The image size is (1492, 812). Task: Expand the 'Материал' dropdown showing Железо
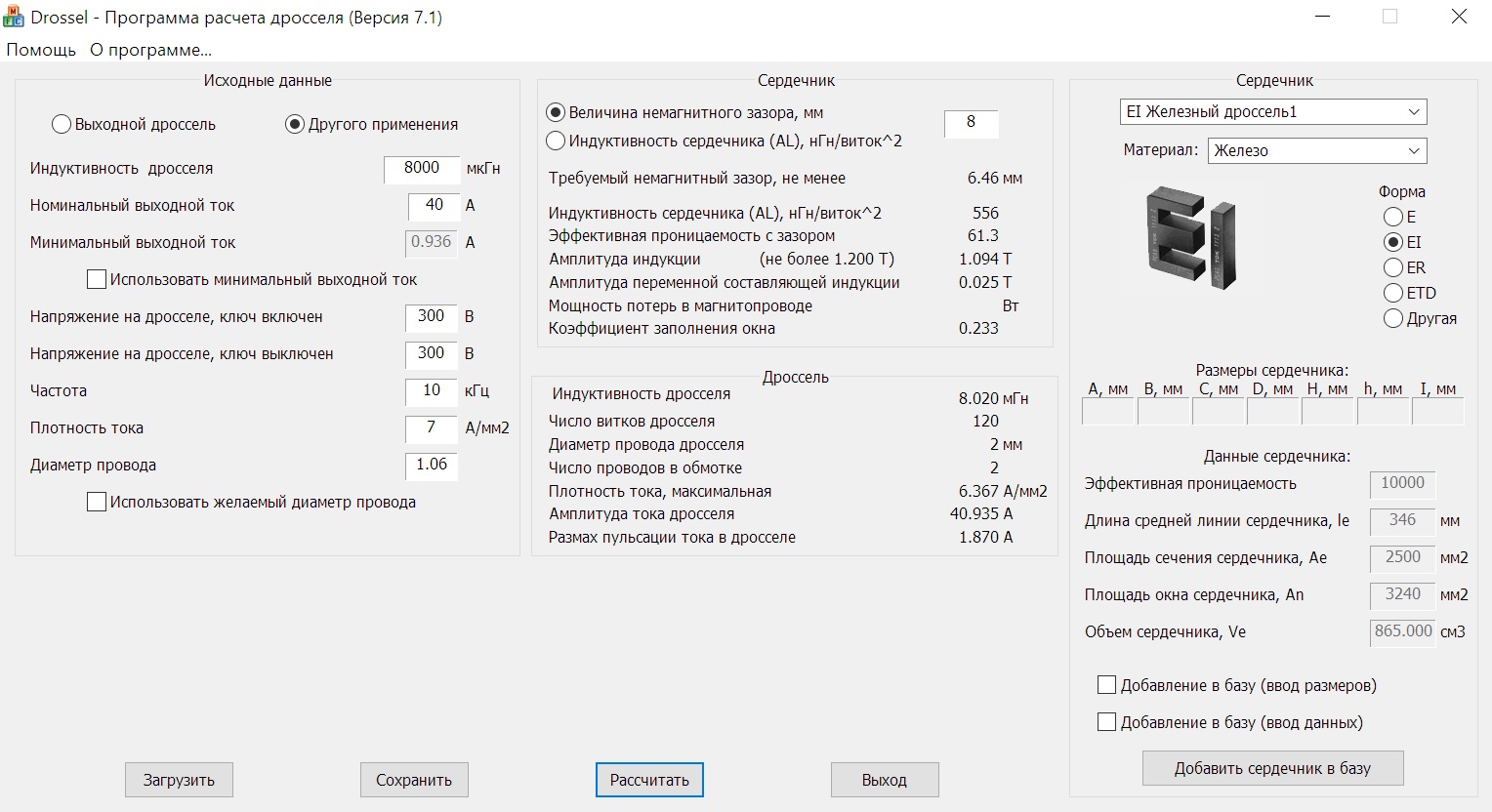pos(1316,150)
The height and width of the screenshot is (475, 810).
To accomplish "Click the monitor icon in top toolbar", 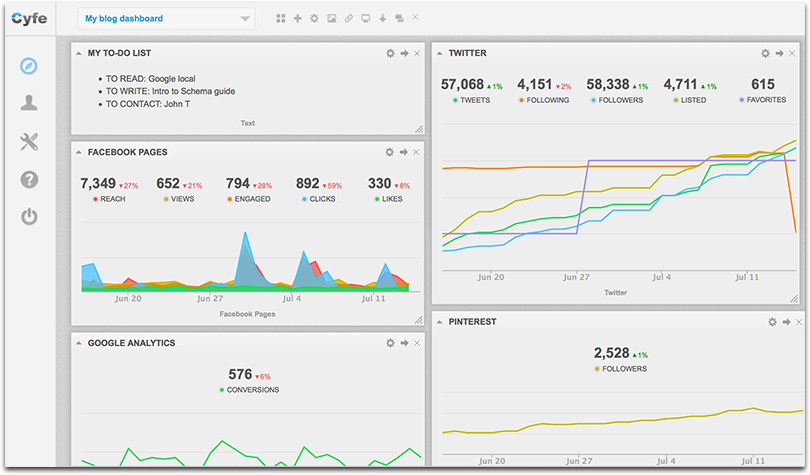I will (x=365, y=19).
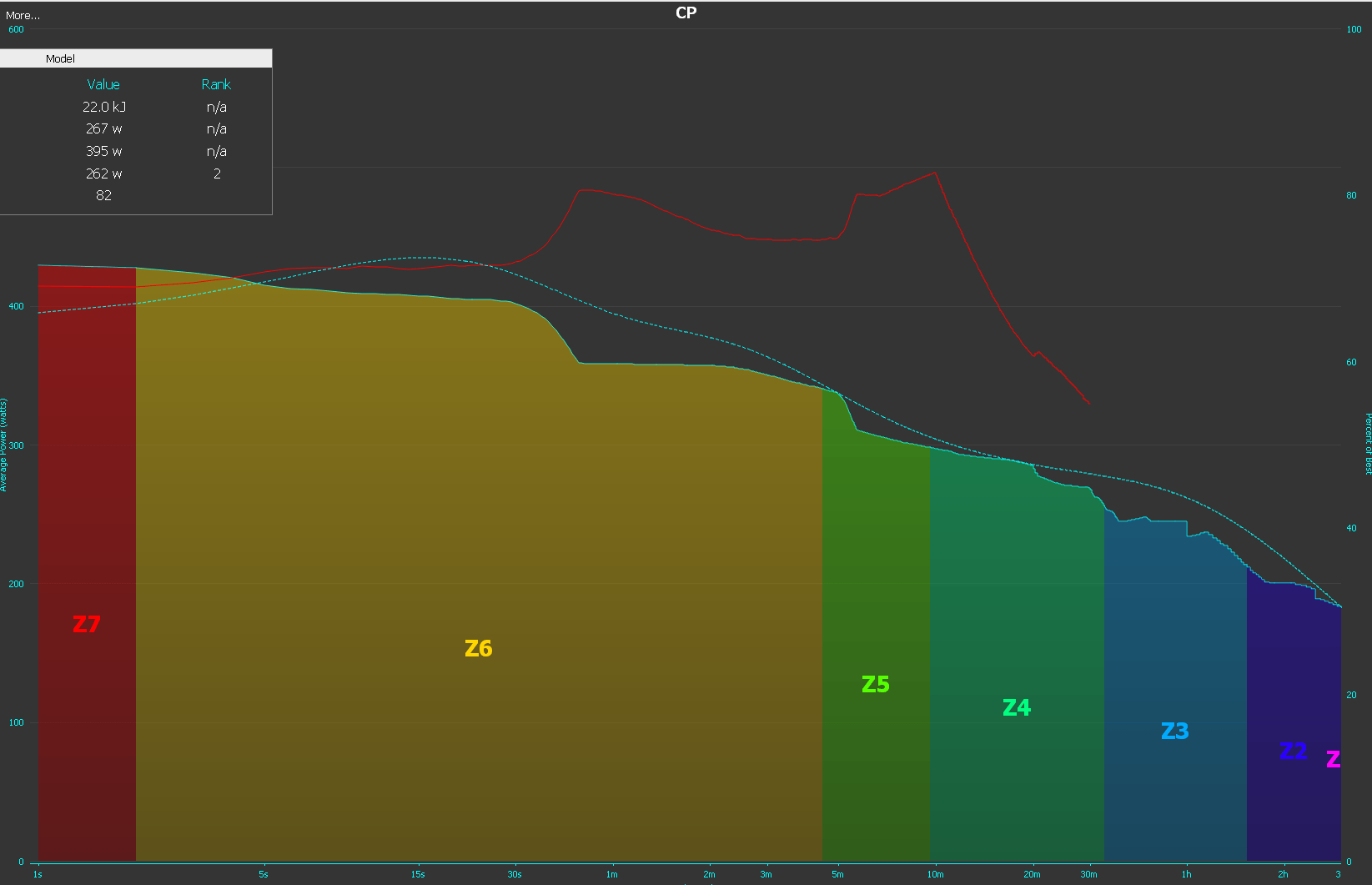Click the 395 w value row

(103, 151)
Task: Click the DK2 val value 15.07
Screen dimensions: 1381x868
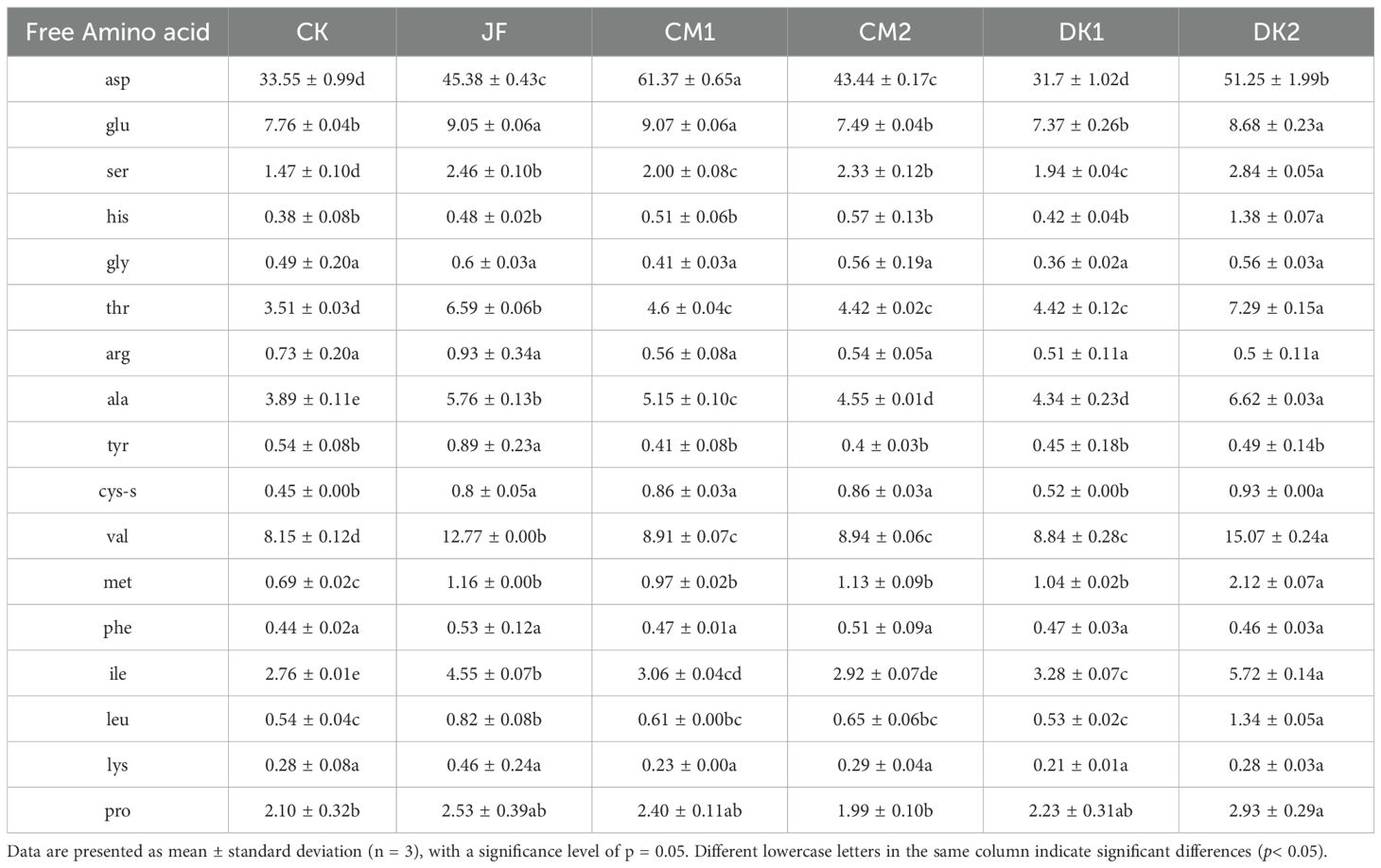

==

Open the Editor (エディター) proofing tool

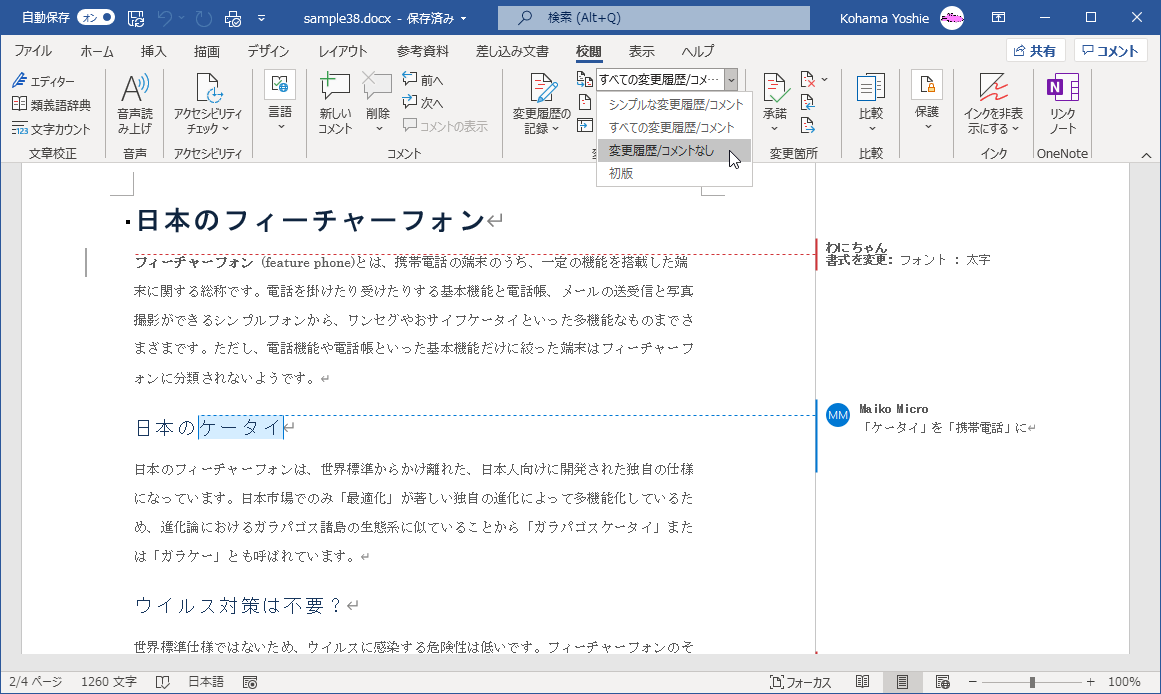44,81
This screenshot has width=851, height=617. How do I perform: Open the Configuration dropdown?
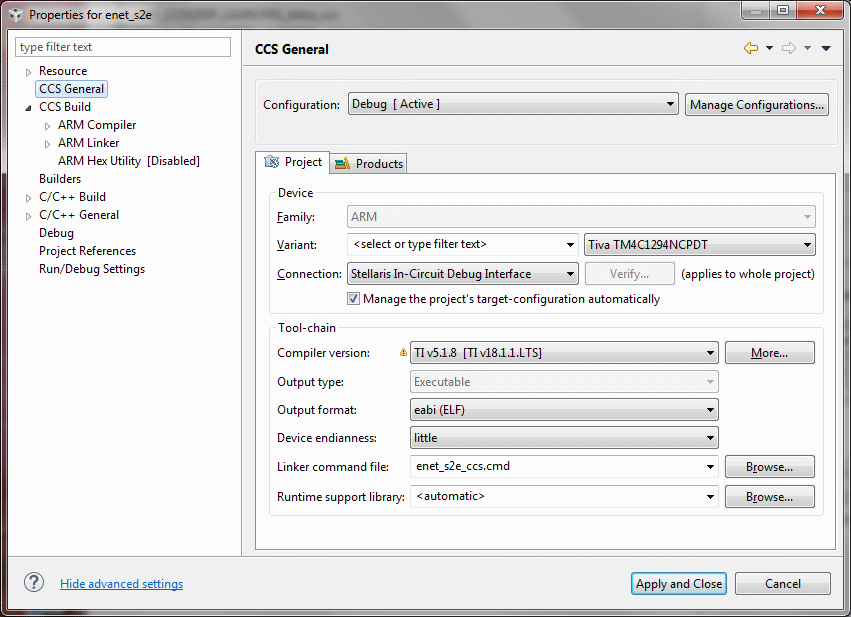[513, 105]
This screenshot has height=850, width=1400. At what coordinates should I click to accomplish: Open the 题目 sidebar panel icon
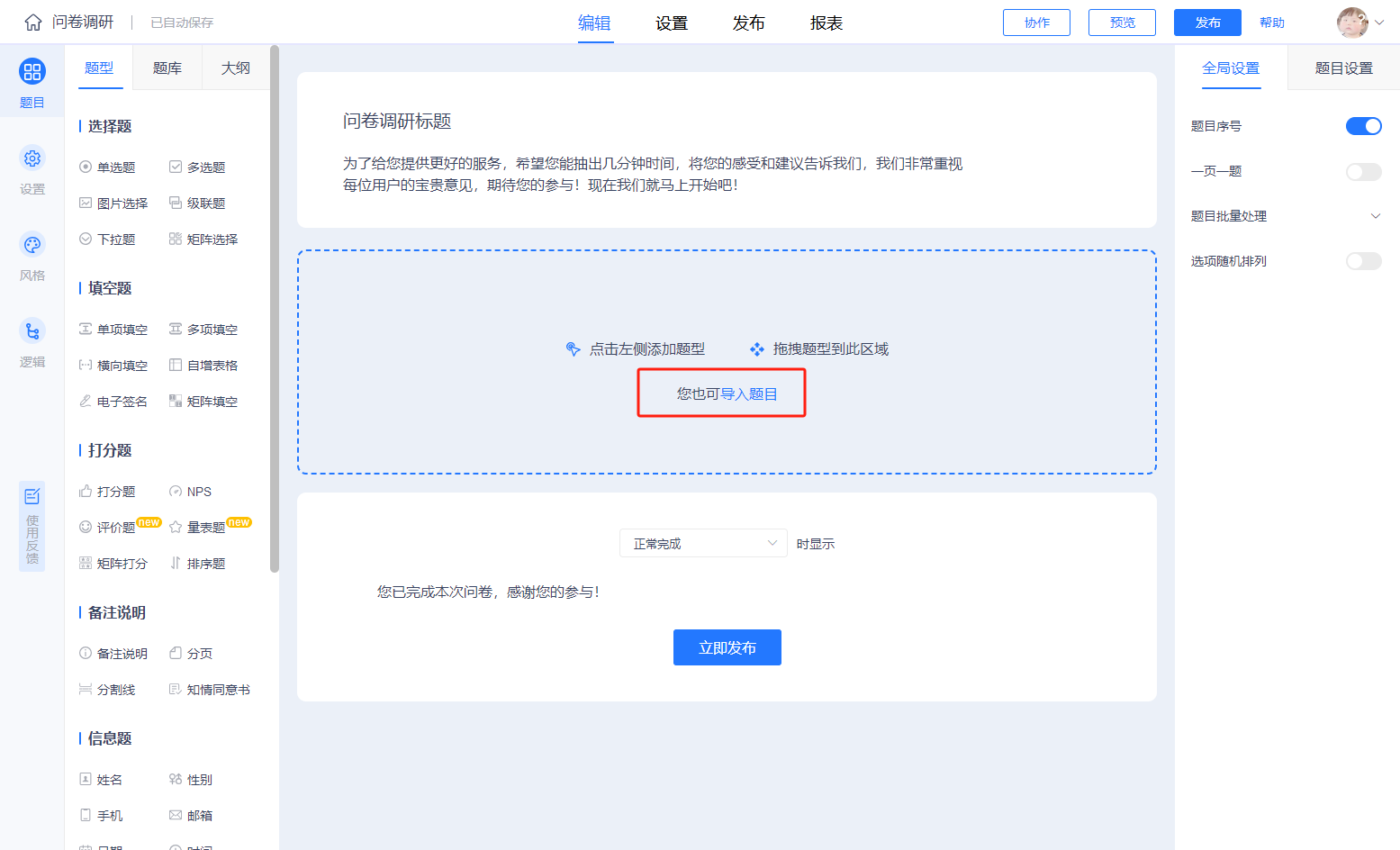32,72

→ **Problem statement**
Rewrite everything from "Task: Click the DK2 val value 15.07" down to "Screen dimensions: 1381x868" in the records above, replacing "Screen dimensions" with "Image size" and leaving all else unchanged.

→ **Written solution**
Task: Click the DK2 val value 15.07
Image size: 1381x868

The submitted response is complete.